Da biete ich nun die stolze Summe von 140.000 Dukaten, damit mein Rechtsverdreher auf den Hunderttausender-Platz kommt und kalkuliere dabei, es sei ein gutes Geschäft. In fünf Spieljahren kann mir der Bursche eine halbe Million an Salär einspielen. Die Bestechungsinvestition abgezogen bleibt noch ein ansehnliches Sümmchen übrig. Und was tut der bestochene Schuft? Kassiert von meinem Nachbarn noch mal eine fette Summe, setzt meinen Juristen auf eine lausige Dreißigtausender-Planstelle, von der er ihn zudem nach einer weiteren Runde auf die Sträflingsinsel verbannt. Dafür tront auf dem Platz meines Rechtskundigen nun ein anderer Paragraphenheini und streicht Jahr für Jahr 30 Mille ein. Na wartet, euch werde ich mores beibringen.

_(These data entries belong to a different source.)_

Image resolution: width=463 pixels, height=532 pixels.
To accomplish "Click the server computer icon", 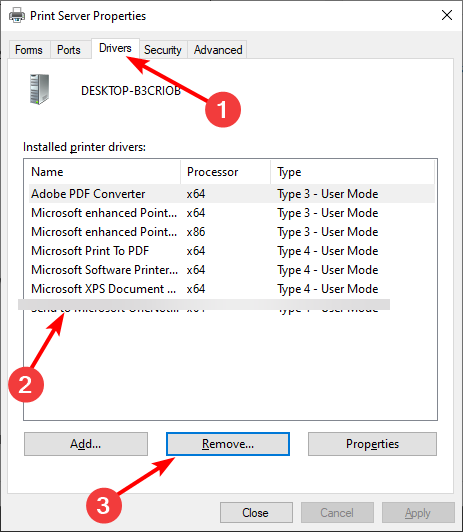I will pos(39,90).
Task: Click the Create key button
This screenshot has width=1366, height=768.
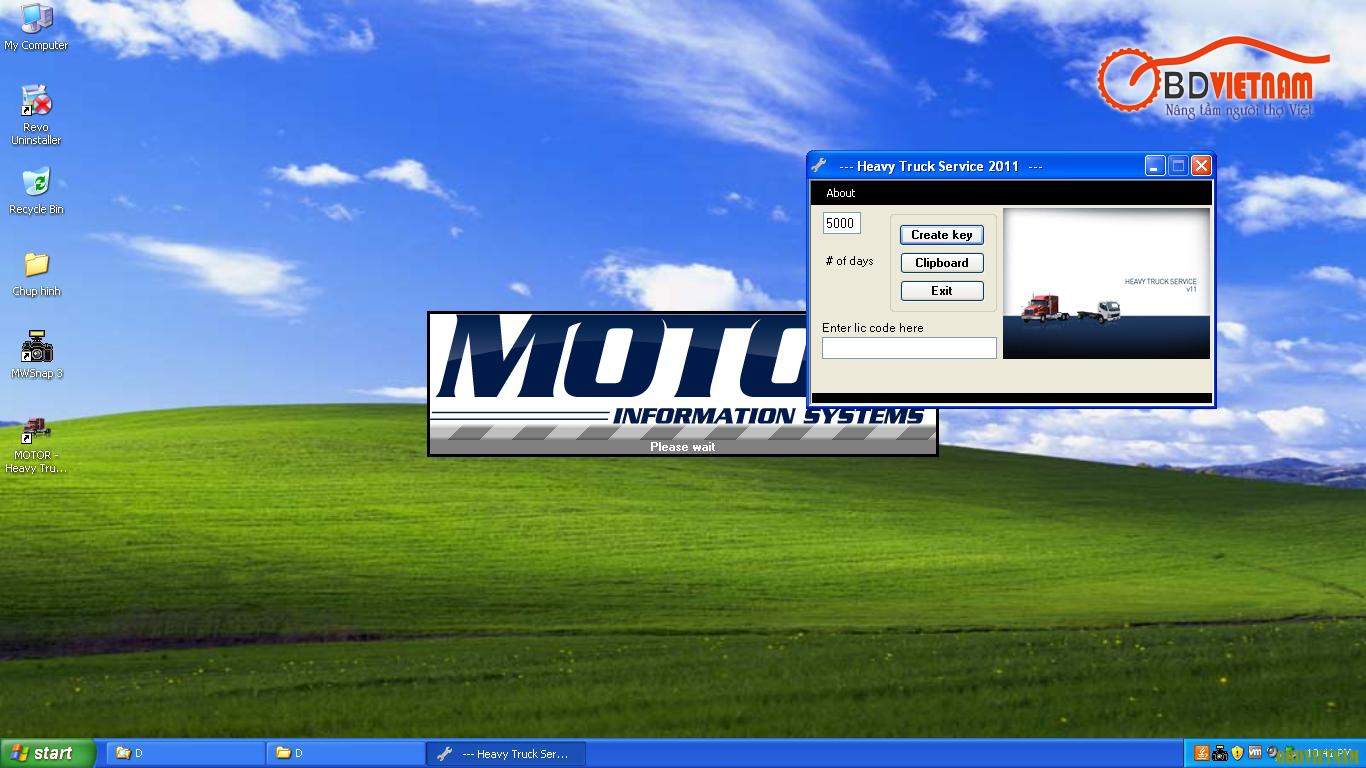Action: 942,235
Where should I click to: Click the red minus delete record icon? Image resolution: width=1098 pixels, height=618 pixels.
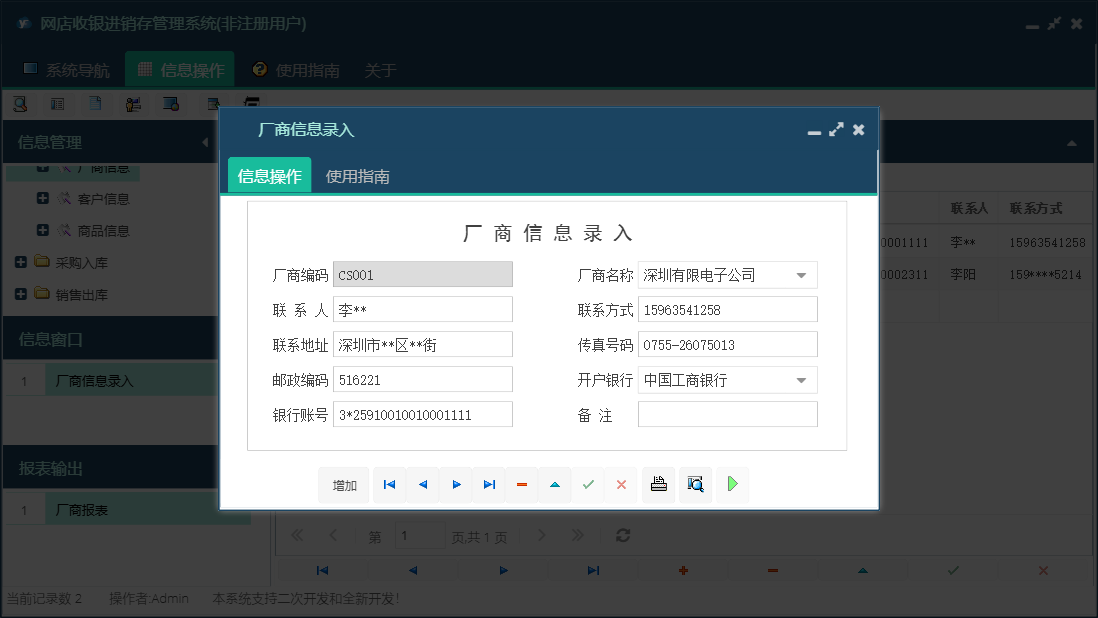[521, 484]
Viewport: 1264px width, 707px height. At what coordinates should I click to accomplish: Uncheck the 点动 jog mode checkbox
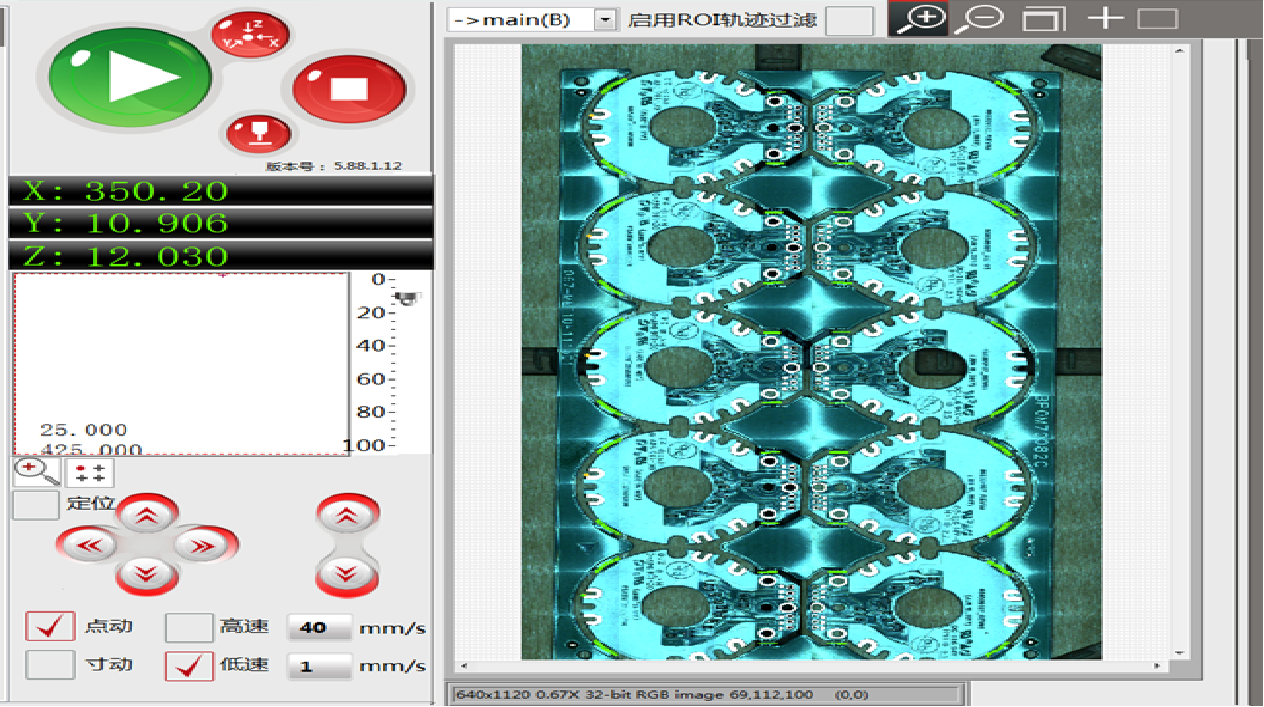tap(50, 627)
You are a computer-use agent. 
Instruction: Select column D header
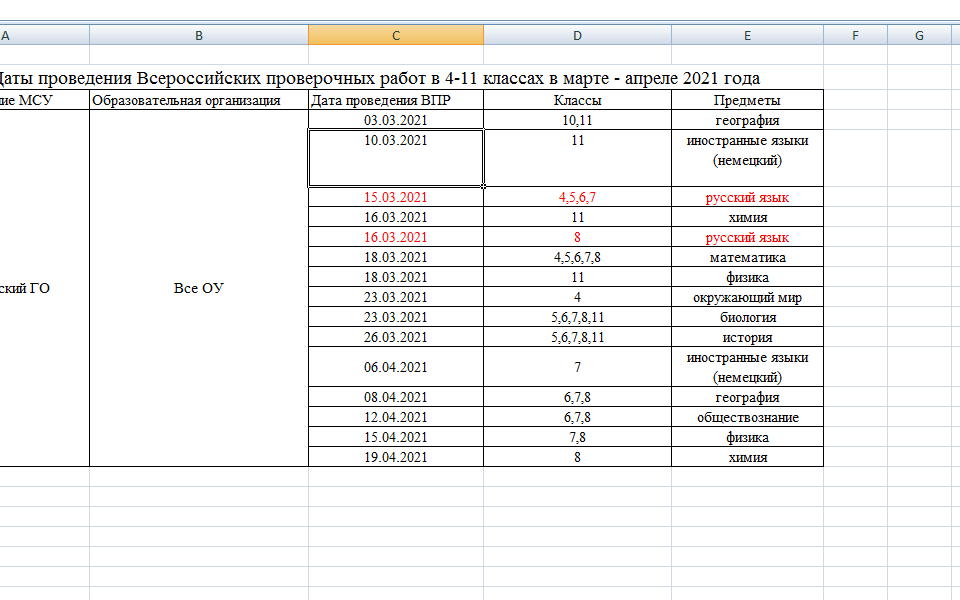577,36
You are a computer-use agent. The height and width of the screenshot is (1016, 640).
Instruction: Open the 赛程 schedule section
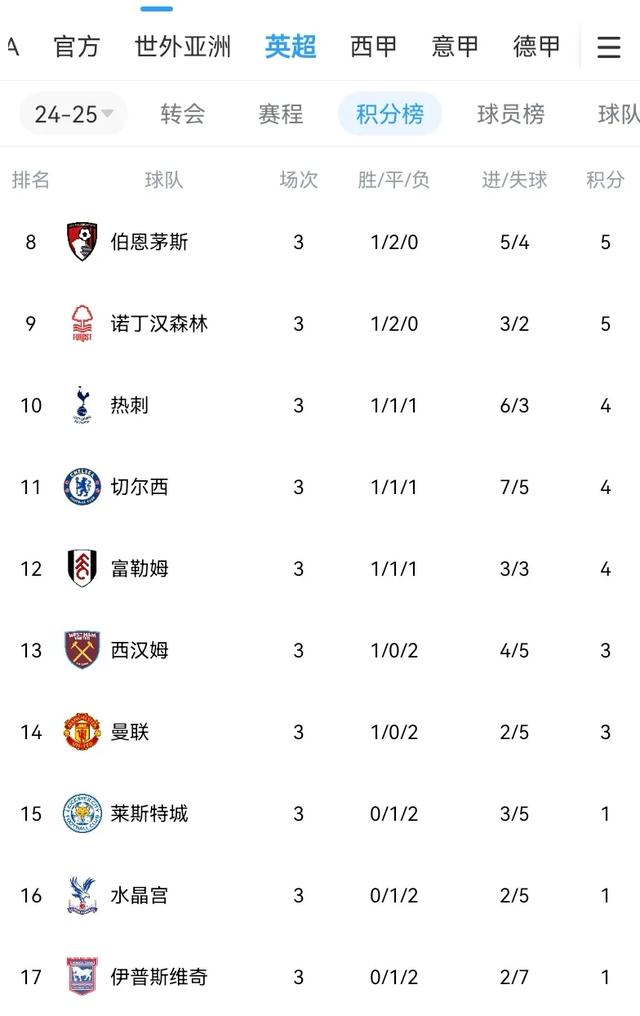coord(280,114)
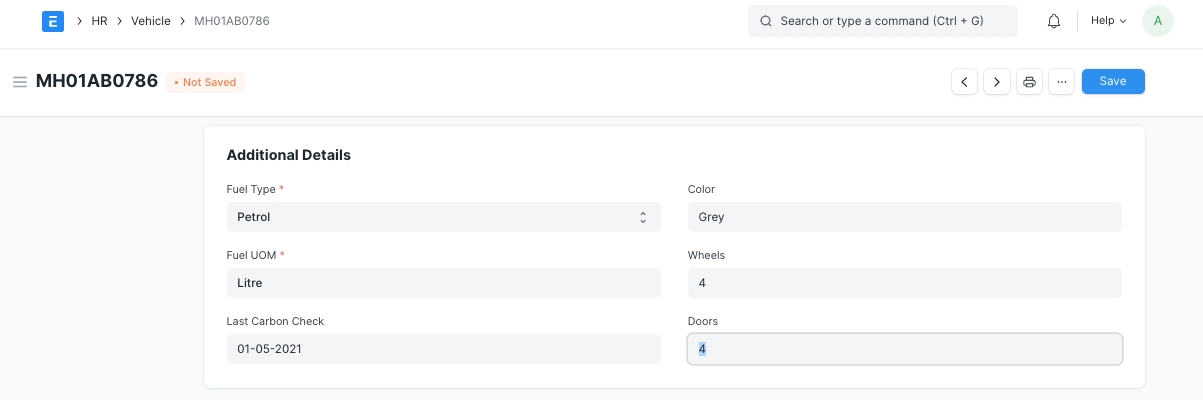Toggle the sidebar hamburger menu icon

pos(19,82)
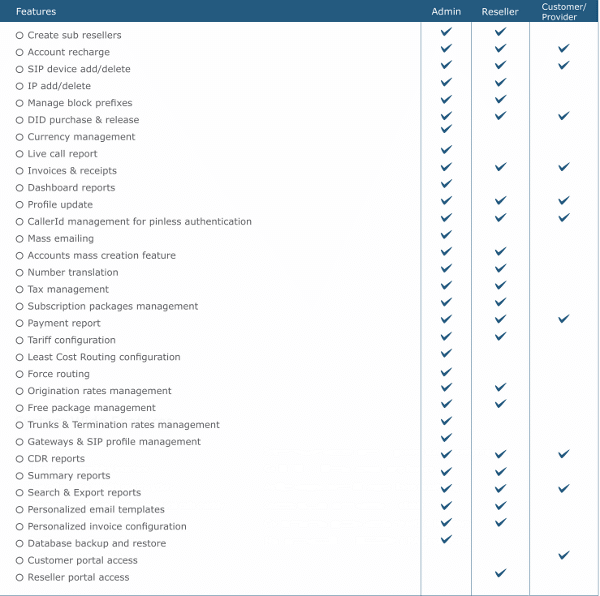This screenshot has width=600, height=596.
Task: Select the circle bullet beside Force routing
Action: coord(19,374)
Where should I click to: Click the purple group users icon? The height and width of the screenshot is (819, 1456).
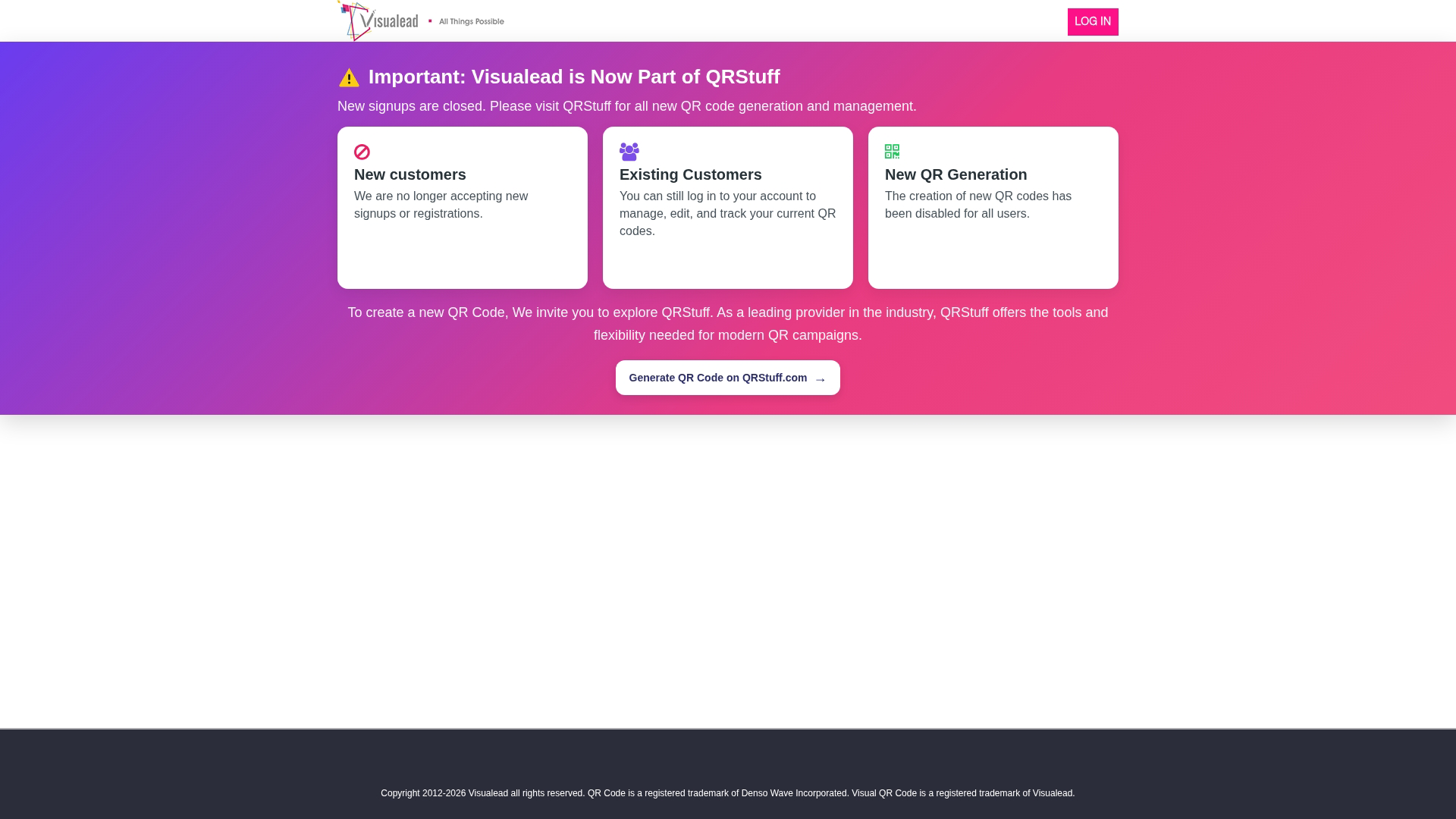629,152
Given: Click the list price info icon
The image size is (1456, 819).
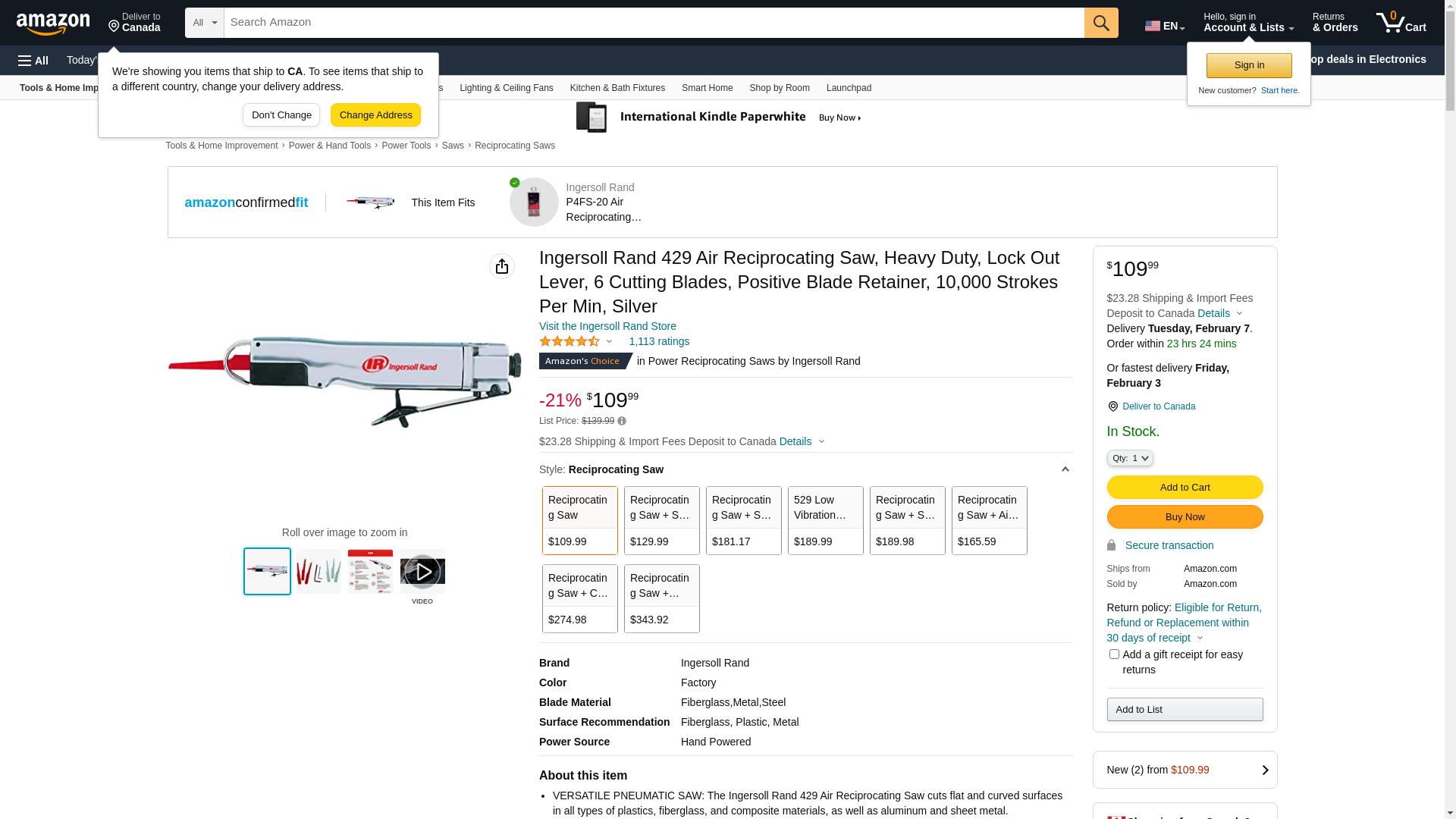Looking at the screenshot, I should point(622,421).
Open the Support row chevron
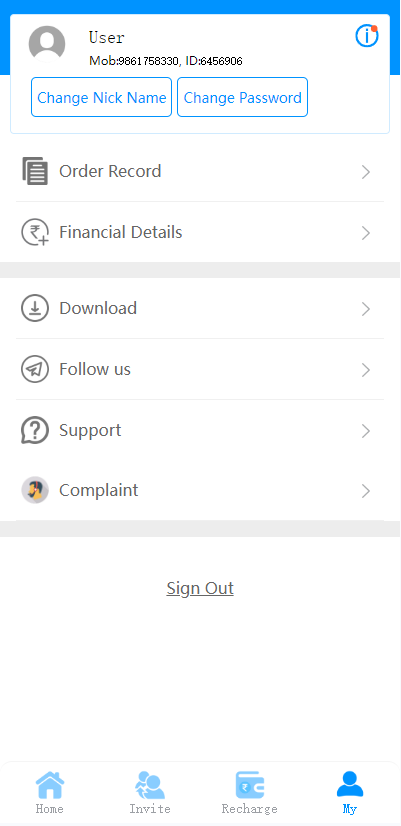 tap(366, 431)
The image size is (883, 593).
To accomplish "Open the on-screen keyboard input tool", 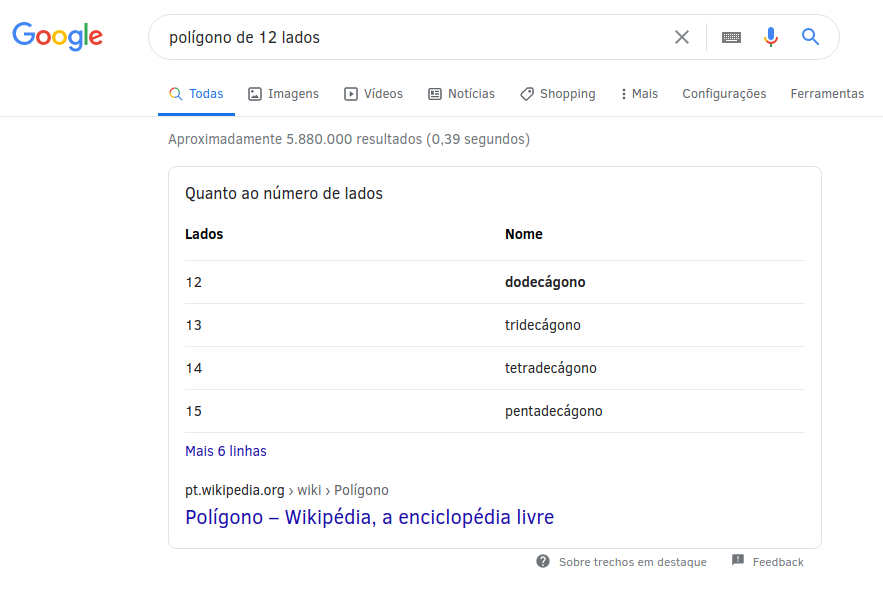I will tap(731, 37).
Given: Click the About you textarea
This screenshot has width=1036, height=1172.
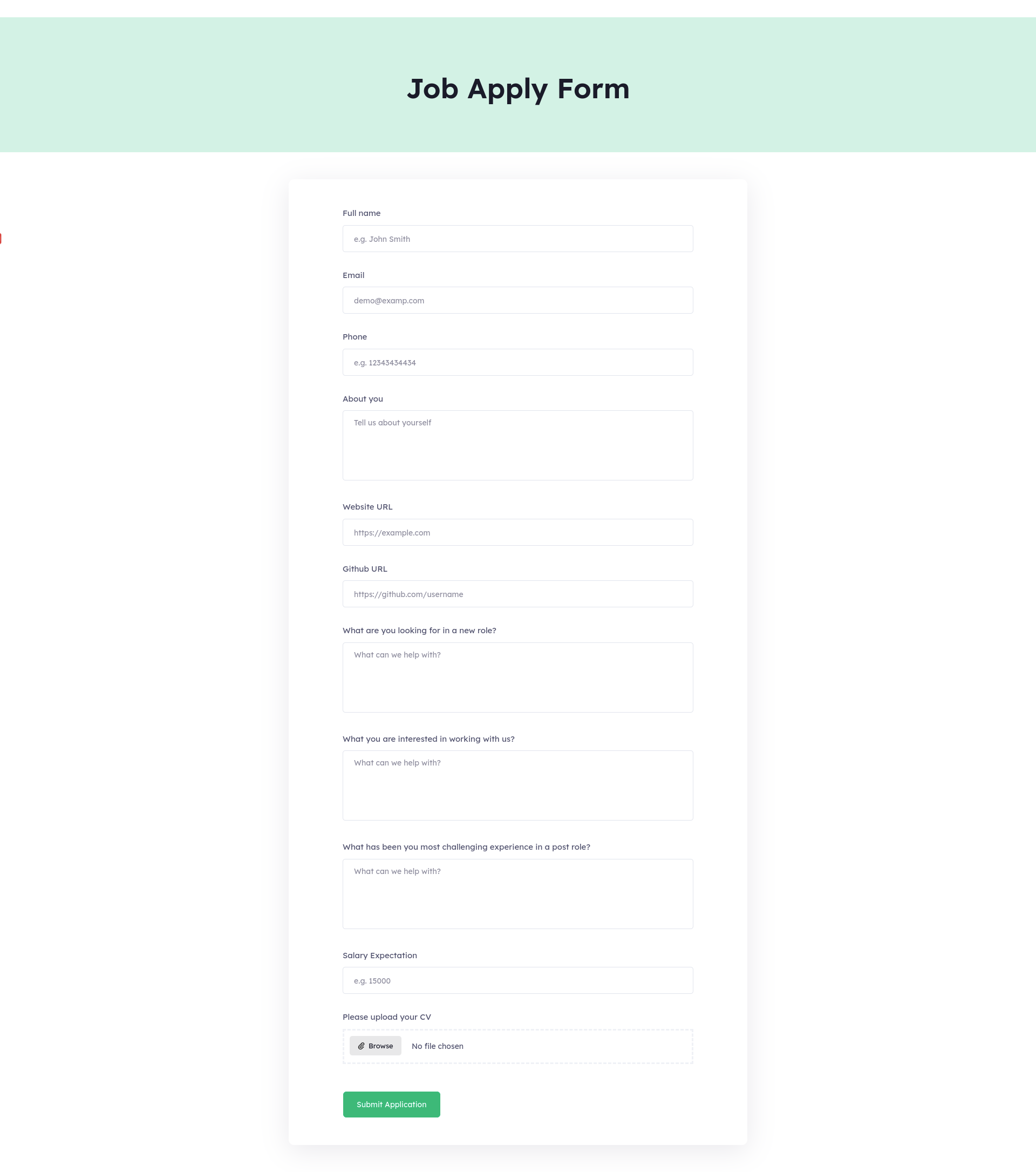Looking at the screenshot, I should click(x=517, y=445).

Gar nichts werde ich. Zwar wurde ich gerade übel gelinkt und über den Tisch gezogen. Doch Feindschaften kann man sich bei diesem Spiel nicht lange leisten. Zu schnell wechseln die Interessenlagen, wechseln Freund und Feind das Lager. Es ist fast wie im echten Leben. Wer in den siebziger Jahren prognostiziert hätte, nur eine halbe Generation später würde der russische Staatspräsident in Deutschland mit der gleichen Herzenswärme und Zuneigung empfangen, wie seinerzeit JFK, man hätte ihn als Spinner abgetan. Und? Bei einer Stichwahl um das Kanzleramt gegen Gorbatschow hätte Kohl vor fünf Jahren wahrscheinlich ganz schön alt ausgesehen. Man muß wohl ständig alles ändern, wenn man will, daß alles so bleibt, wie es ist.

Intrige gibt dieses teuflische Wechselspiel von Versprechen und Wortbruch, von Vertrauen und Trug, von großer Geste und kleinem Hinterfotz perfekt wieder. So perfekt, daß man sich die richtigen Spielpartner aussuchen muß. Der Hinweis auf der Schachtel ist falsch und irreführend. Ab 12 Jahren ist da zu lesen. Ich bin wirklich nicht kleinlich und bigott, wenn es darum gehen soll, dem Spiel Grenzen zu setzen. Ob das der richtige Konsum für 12jährige ist, stelle ich anheim. Aber für eine Runde hartgesottener, abgefeimter, wirklich guter Freunde ist Intrige ein ganz ungewöhnliches intellektuelles Vergnügen. Man muß nur nach dem Spiel wieder sorgsam alles aufräumen und wegwischen, was sich gestaut haben konnte.

 

Muß sich klarmachen, daß man ja zusammengesessen war, um List und Ränke auszukosten. Daß man die gesitteten Grenzen des redlichen Umgangs verlassen wollte, um die ganze Skala der Tabus zu brechen. Ach ist das schön, wie da geschmeichelt, gedroht, verhandelt, gelogen, argumentiert, genervt und debattiert wird. Und das alles nur, um ein paar kostbare Spielgeld-Dukaten zusammenzuraffen. Wenn man diese Art von Spielen mag: Wunderbar!